Il ne s’agit pas non plus d’un problème foncier d’emplacements disponibles : un rapide examen des implantations possibles permet d’en identifier facilement plusieurs, sans être un spécialiste de l’immobilier commercial : station service Oil du bld Gustave Delory, friche Devianne du centre-ville (derrière la Banque de France et Midas), boulevard Gambetta à proximité du KFC, imprimerie du bld Jean Jaurès, abords du rond point de l’Epeule, zone commerciale de la Cense toujours sur Delory… Avec axes de communication fréquentés, et zones de chalandise aisée; qu’on ne me dise pas qu’il n’y a pas de drive à Roubaix parce que Roubaix est pauvre, on ne parle pas d’en implanter aux 3 Ponts.

Il faut sans doute en conclure que les 2 raisons principales en sont :

. le manque d’action de la mairie sur l’identification de cette piste de développement économique, de repérage des emplacements, d’échanges avec les enseignes concernées (dont certaines ont leur siège à quelques centaines de mètres de la ville!), ainsi que de mise en avant des atouts de la ville.
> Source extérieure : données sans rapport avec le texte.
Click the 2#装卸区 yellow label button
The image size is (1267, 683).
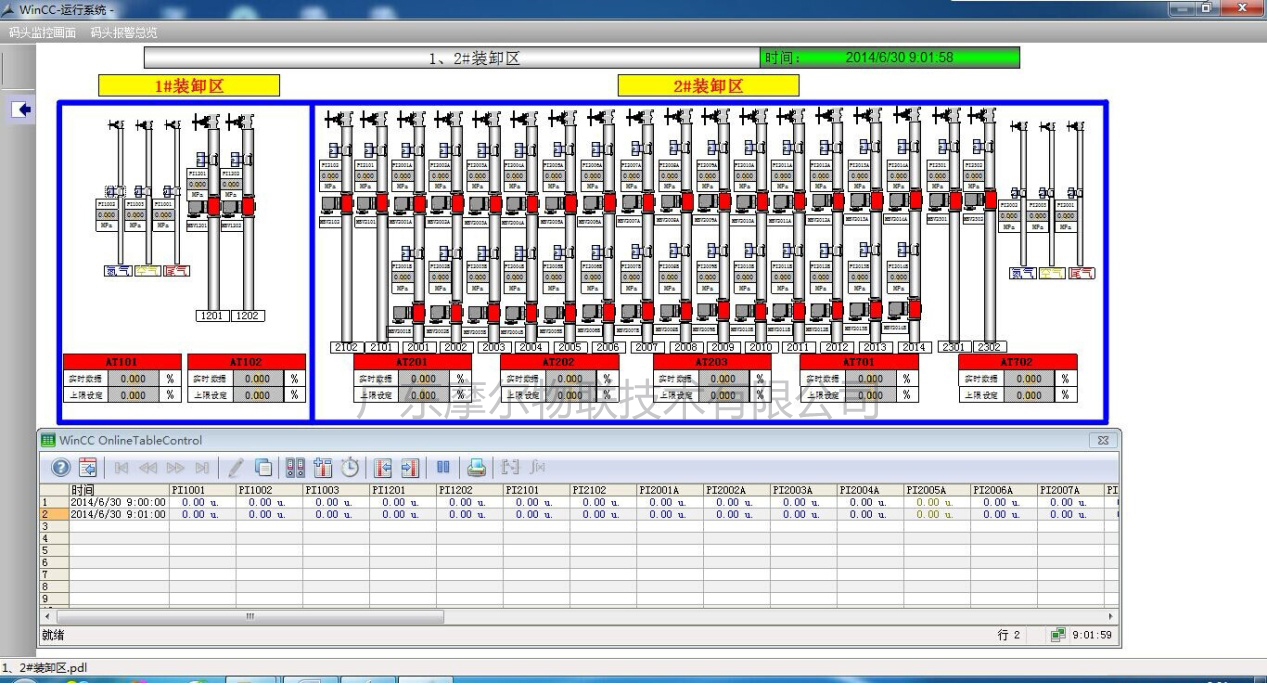coord(708,86)
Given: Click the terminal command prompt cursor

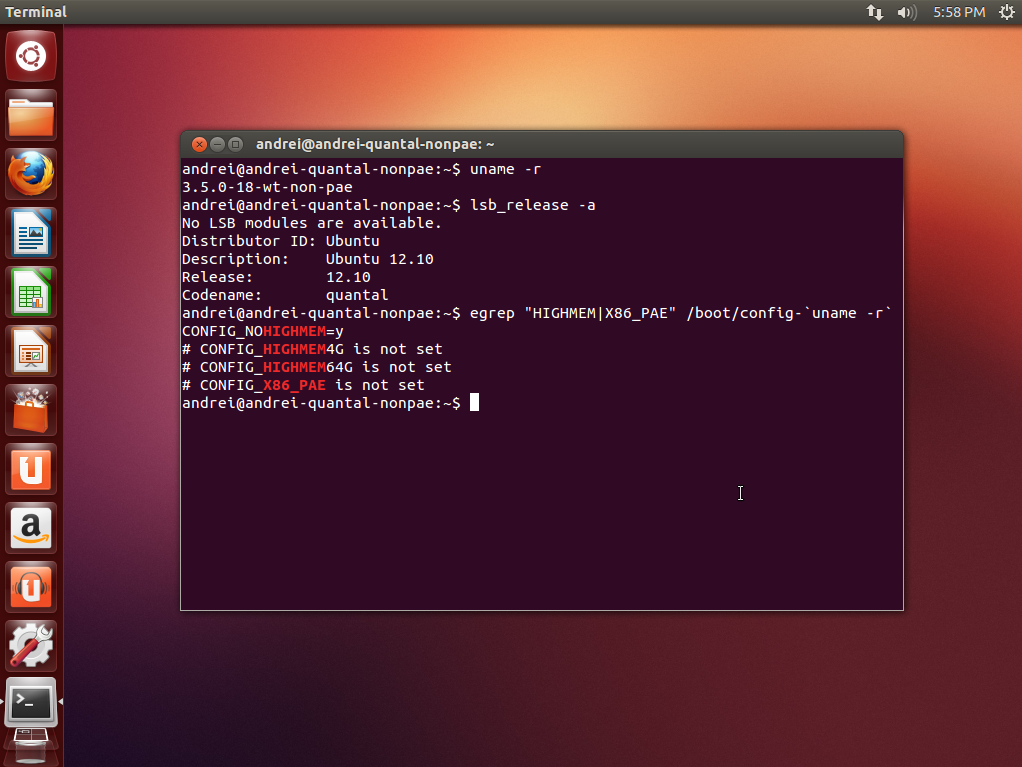Looking at the screenshot, I should click(474, 402).
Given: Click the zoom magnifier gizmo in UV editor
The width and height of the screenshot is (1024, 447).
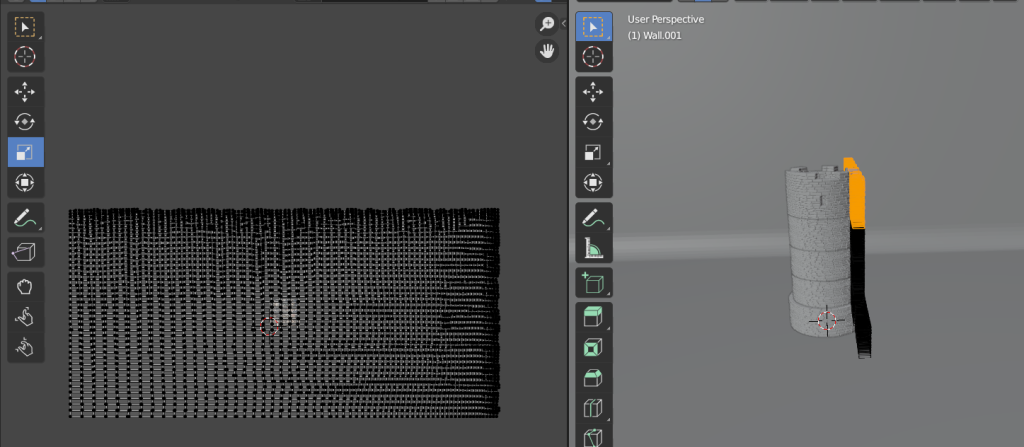Looking at the screenshot, I should point(547,24).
. les effets de l’image de marque déplorable de la ville, dans les domaines commerciaux, fruits là aussi d’une longue histoire économique pas toujours reluisante (Roubaix 2000 et la descente aux enfers du commerce de centre-ville en témoignent), qui donnent sans doute des sueurs froides aux enseignes pas encore implantées sur Roubaix pour y venir ou pour y développer leurs activités, et qui préfèrent miser sur une périphérie qui paraît plus favorable.

A 6 mois des élections municipales, voilà un exemple concret de dossier sur lesquels on aimerait voir des prises de conscience, voire (soyons fous!) des propositions concrètes des futures listes. A bon entendeur…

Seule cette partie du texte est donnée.